I’ve built home altars for some 20 years now, keeping them up for a month, until mid-November.  My personal alter this year honors my grandparents. It also makes light of all that I take so seriously now- so there are many musical calaveras on the altar, always.   I love how a visitor to my blog, Maureen so beautifully put it in her comment to my last post– about what her alter means to her:

“It was probably the calavera figures seen on one of my first trips to Mexico that caught my fancy. I loved how they remind us that death is really our constant companion, even as we go about our day-to-day life. Lively and meaningful ofrendas brought back real memories: her Pall Mall cigarettes, his favorite song played over and over… And the beautifully artistic altars whose symbols inspire further imaginings of life and death. Dia de los Muertos provides us the perfect opportunity to connect and remember in a loving way, with joy as well as the tears. It’s wonderful how it’s become part of my annual observance…”

This is the reason I keep little skeletons hidden all over the house; playful reminders of impermanence, and for me to make the most of life, now.

Community altars are the other amazing wonder of Day of the Dead holidays.  Community ofrendas and art exhibits held in most large cities museums, galleries and art walks this time of year, are powerful showing everything from shrines built by children to large installations by professional artists, sculptors, and painters.  And there is nothing like working out your grief as a community, be it local losses, or national- like lives lost in war.  I can never forget the alters of September 11th made by artists and children in galleries and warehouses throughout the City of Sacramento 10 years ago.  They really did provide solace, as I’m sure community alters in cities across the country did during this time.

Right now, the Oakland Art Museum’s exhibit is dedicated to all of the people and cultures who made California what it is today.  There are memorials to grandfathers, and Oakland’s youth,

and one dedicated to Filipino culture, and lore in the after life.

Is Day of the Dead Morbid? and Other Myths About Dia de Los Muertos

Here are three questions that reflect popular misconceptions about Dia de Los Muertos (Day of the Dead) festivities, and because they may be on the tip of many tongues out there- I will pose them here. With lots of great pics, and a wonderful quote on how the living challenge death during this wonderful family-oriented holiday.

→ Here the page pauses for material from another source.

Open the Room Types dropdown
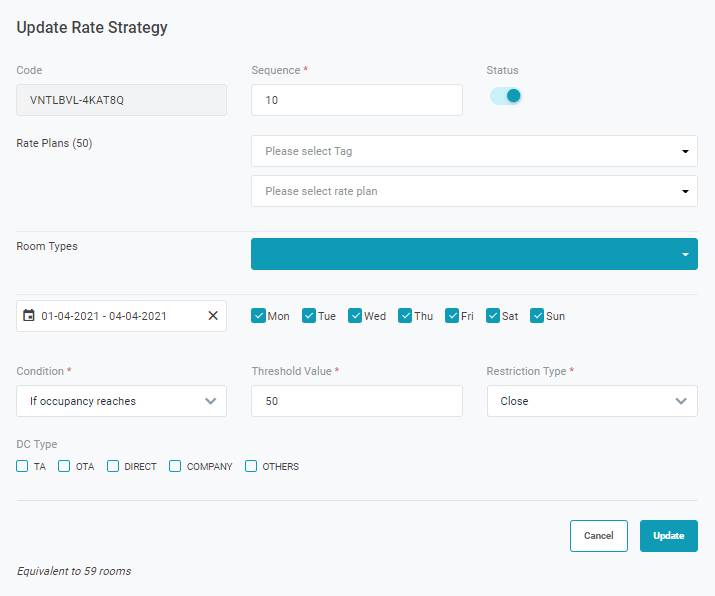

Here are 3 questions I was just asked about Dia de Los Muertos (Day of the Dead) festivities, and because they may be on the tip of many tongues out there- I will pose them here.  They reflect popular misconceptions.

To help answer each question- my music amigo Gilberto responds first; he grew up in Texas celebrating all of the Mexican traditions of Dia de Los Muertos on both sides of the border.  I add bits from my experience of 20 years adapting customs from celebrations in Texas and California. Other info sources as noted.

Is Dia de Los Muertos Ancestor worship?  

No, not at all.  Day of the Dead festivities are our traditional way in Mexico and Chicano households to honor the lives of loved ones we have known who have passed from this world.  Ancient customs of the Aztecs involved worship and offerings to a goddess named Mictecacihuatl.

Why are the Days of the Dead about celebration?  Shouldn’t we be mourning the dead instead of partying?

In family oriented cultures (i.e. Mexico, India, China, Japan…), life and death are not so far apart, and every family milestone is marked by celebration by all generations. This is very much so in Mexican and Chicano families; birthdays, coming of age ceremonies, weddings, births, jobs, and deaths are all major family events.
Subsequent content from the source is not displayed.